**Tarefas**
- A) Transcreva literalmente, do texto sobre a música Italo, o trecho que vai de "Levando em conta" até "individualista e artificial.", inclusive.
- B) Responda, com base no texto sobre a música Italo:
(i) Que site é mencionado como tendo se tornado tão popular?
(ii) Qual música de Valerie Dore o texto pede para ouvir?
(iii) Quais três traços nossos, segundo o texto, nos deixaram com um ar homogeneizado?
┌─ Trecho do texto
Além de simplesmente soar melhor do que todo o resto, Italo funciona bem como trilha sonora da era de blogs narcisistas e selfies no banheiro. O fato de que música eletrônica padrão e não-descritiva é, essencialmente, a trilha sonora da era da mídia social, parece contraditório com o tipo de coisa que fez sites como o Tumblr se tornarem tão populares. Diariamente blogueiras adolescentes pegam seu smartphone para postar uma citação inspiradora, fuxicam o seu flerte secreto e chorosamente tuítam "APENAS… ISSO" com o link de um vídeo de um tubarão branco fazendo carinho em um coala. É uma cultura caracterizada por insegurança, então por que a música pop parece tão segura e presunçosa?

As pessoas passam grande parte do seu dia na internet, e grande parte dessa atividade se resume a busca de validação, catarse em torno de vídeos virais melodramáticos e "Você sabe que é um adolescente quando…" e memes do tipo. Pode ser representada de forma diferente hoje em dia, mas essa constante busca por essa série de coisas relacionadas decorre da vontade adolescente de encontrar compaixão pela sua angústia, saber que você não é o único se sentindo deprimido porque a Carol não tá afim de você.

Agora ouça à "The Night", por Valerie Dore, e me diga se não é o hino de todos esses adolescentes tristonhos em posts do Tumblr. Em 1984, uma música sobre amor não-correspondido com a letra "Estou tentando descobrir você [e] todos meus amigos estão falando comigo" ("I'm trying to discover you [and] all my friends are talking to me") pode não ter tido muito significado além de uma incrivelmente boa e triste canção pop. Mas em 2015, essas palavras assumem um novo significado, e são a trilha sonora perfeita para um jovem solitário sentado em frente ao seu computador com quatro janelas de bate-papo abertas no Facebook, sonhando com um romance impossível. É difícil, eu sei, mas a Valerie está aqui de plano de fundo para o seu momento tristonho.

Levando em conta que, de forma geral, os seres humanos não são muito bons em serem legais uns com os outros, nós provavelmente temos a música pop que merecemos. Nossa intolerância, capacidade de atenção reduzida e aceitação infinita de emoções baratas nos deixaram com um ar homogeneizado, metidos a conceituais mainstream e um fundo do poço que por vezes é excitante e divertido, mas na maior parte das vezes individualista e artificial.

Mas, então, vivemos em um mundo imperfeito, e talvez a Italo será a trilha sonora de um futuro utópico distante.
└─
┌─ Material extraído
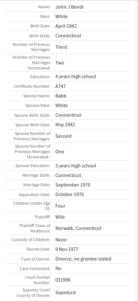Click the Spouse Birth Date May 1942
Viewport: 138px width, 301px height.
click(x=65, y=125)
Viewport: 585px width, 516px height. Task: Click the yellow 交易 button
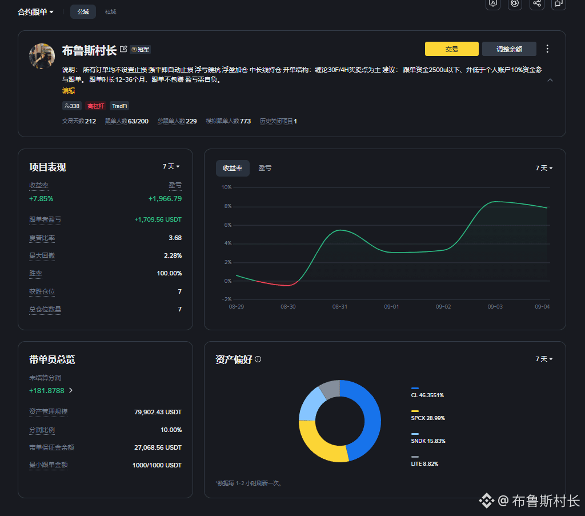(x=451, y=49)
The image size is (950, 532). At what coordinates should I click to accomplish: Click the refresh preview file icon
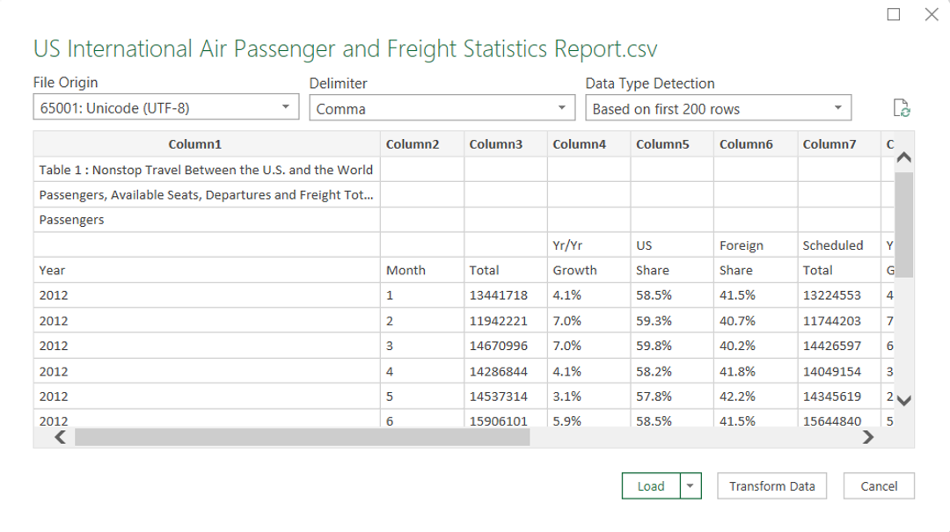tap(901, 108)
└─
**Respostas por tarefa**
- A)
Levando em conta que, de forma geral, os seres humanos não são muito bons em serem legais uns com os outros, nós provavelmente temos a música pop que merecemos. Nossa intolerância, capacidade de atenção reduzida e aceitação infinita de emoções baratas nos deixaram com um ar homogeneizado, metidos a conceituais mainstream e um fundo do poço que por vezes é excitante e divertido, mas na maior parte das vezes individualista e artificial.

- B)
(i) O Tumblr.
(ii) "The Night".
(iii) Nossa intolerância, a capacidade de atenção reduzida e a aceitação infinita de emoções baratas.